Study shows children drinking age-appropriate milk have higher micronutrient intake

Editor(s): Mak, T.-N.; Angeles-Agdeppa, I.; Tassy, M.; Capanzana, M.V.; Offord, E.A..

The researchers were from Nestle Research and the Food and Nutrition Research Institute in the Philippines.

The purpose of the study was to assess the benefits of different types of milk in terms of their nutrient composition for young and preschool children in the Philippines.

Data from nearly 3,000 children aged one to four years old were analysed.

These children were then stratified into two groups by age (one to two years old Vs three to four years old), whether they consume milk or dairy products, and the types of milk that they consume.

The milk products studied are namely 1) infant formula, 2) toddler formula, and 3) other milks which are mostly powdered milk with different degrees of micronutrient fortification.

The researchers then looked at the amount of 22 types of micronutrients, such as vitamins, iron, calcium, and zinc that the children had consumed and to what extent did their choice of dairy products helped them meet the recommended intake level.  

In general, children who consume milk or dairy products had higher intake of macronutrients and micronutrients when compared to non-dairy consumers.

However, the types of products that they consume mattered as well, as children drinking milk products catered to their age groups have mean intakes of micronutrients that were closer to the recommended level as compared to those drinking other types of milk.

For example, those who consumed infant or toddler formula had higher mean intakes of iron, magnesium, potassium, zinc, B vitamins, folate, and vitamins C, D, and E.

Take children one to two years old as an example. Among those who took infant milk, their iron intake was 8.7mg, exceeding the reference intake of 6.4mg, and higher than those who took other milk (3.4mg) or no dairy products (3.0mg) at all.

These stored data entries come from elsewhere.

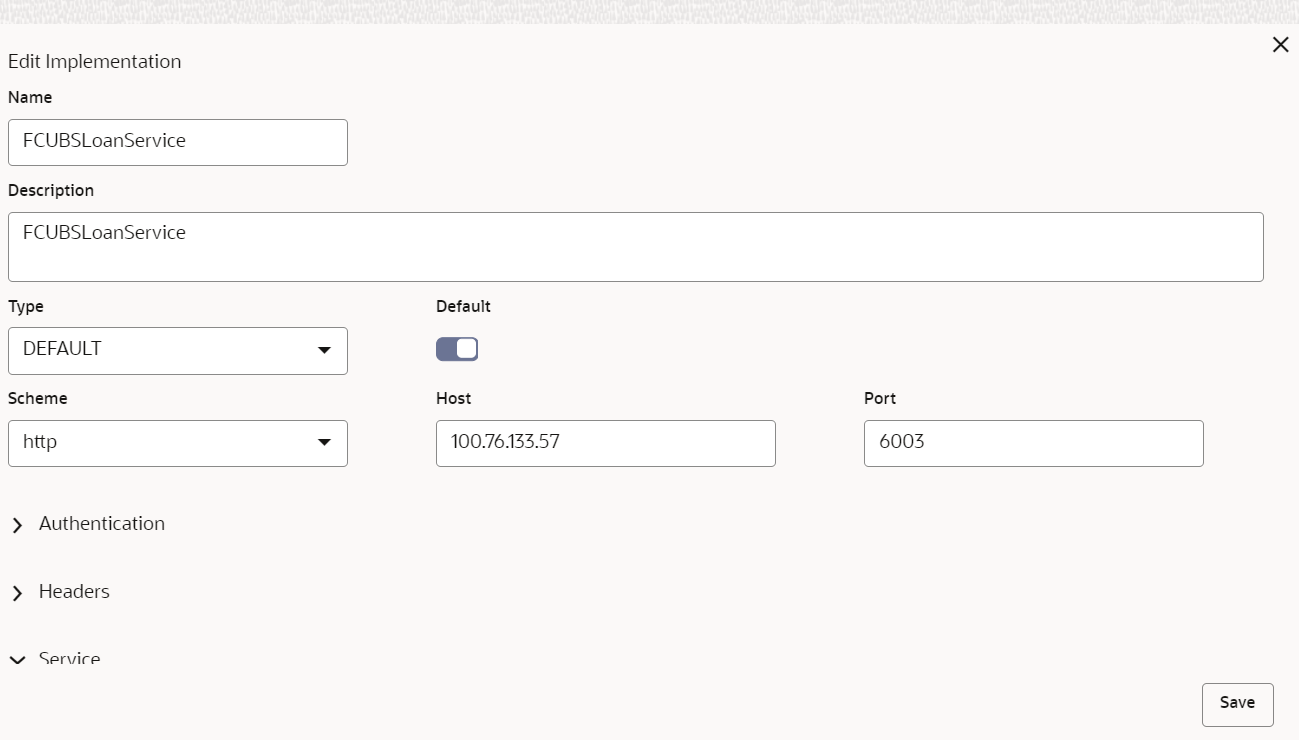Collapse the Service section
This screenshot has height=740, width=1299.
(70, 658)
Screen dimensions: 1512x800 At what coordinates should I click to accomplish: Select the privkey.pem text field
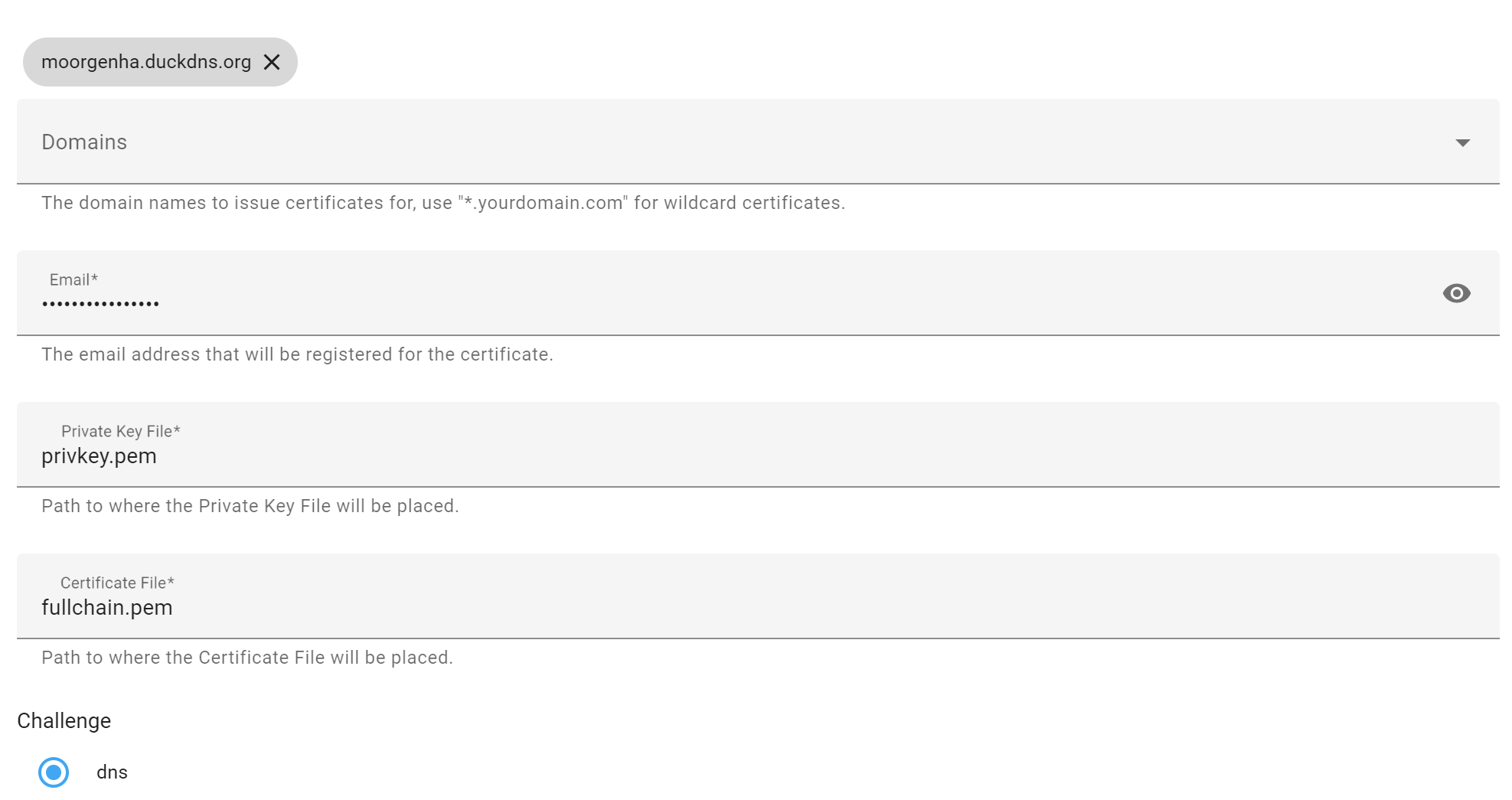tap(100, 456)
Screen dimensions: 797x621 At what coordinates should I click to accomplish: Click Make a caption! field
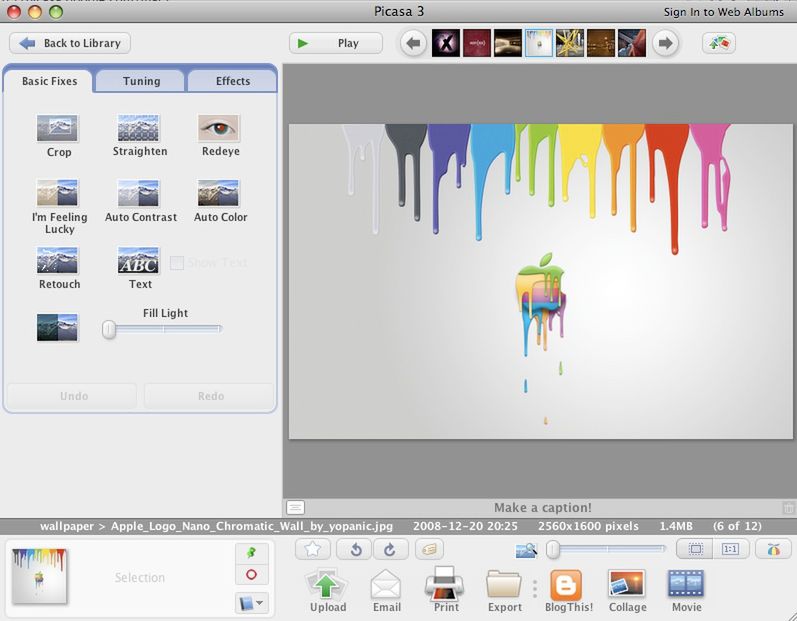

“Parents and health care professionals should consider the nutritional profiles of young children milk (YCM) / preschool children milk (PCM) (referring to infant or toddler formula) when choosing YCM/PCM for children, as, evidently, YCM/PCMs have highly variable macro- and micronutrient content, and not all are fortified with essential micronutrients to the same extent,” the researchers concluded.

Similarities

While children drinking infant or toddler formula had higher intake of micronutrients than children drinking other types of milk, it was found that the mean intake of energy, fibre, and potassium in all of these children were lower than the recommended intake levels.

For instance, the mean energy intake of children taking toddler milk was 1,058.6kcal, and that of those taking other milk was 1,031.2, all of which were lower than the recommended level of 1,350kcal.

“One caution to highlight is that, while our data supports that, overall, young children milk / preschool children milk (referring to infant or toddler formula) consumers have lower nutrient inadequacies than other consumer groups, not all young children milk / preschool children milk on the market have favourable nutritional compositions for children,” the researchers said.

Low dairy intake

There is a low level of dairy intake amongst Filipino children. Over half of all the children studied did not consume any dairy products on a given day.

The remaining 15% drank either infant or toddler formula, while 34% drank other types of milk.

For children who did not consume dairy, their mean intake of energy, total fat, fibre, calcium, iron etc were far below the recommended levels.

For example, in children age three and four, their mean energy intake was 828.1kcal, lower than the recommended level of 1,350kcal.

The only nutrients in which non-dairy consumers met the recommended levels were protein, sodium, selenium, and niacin.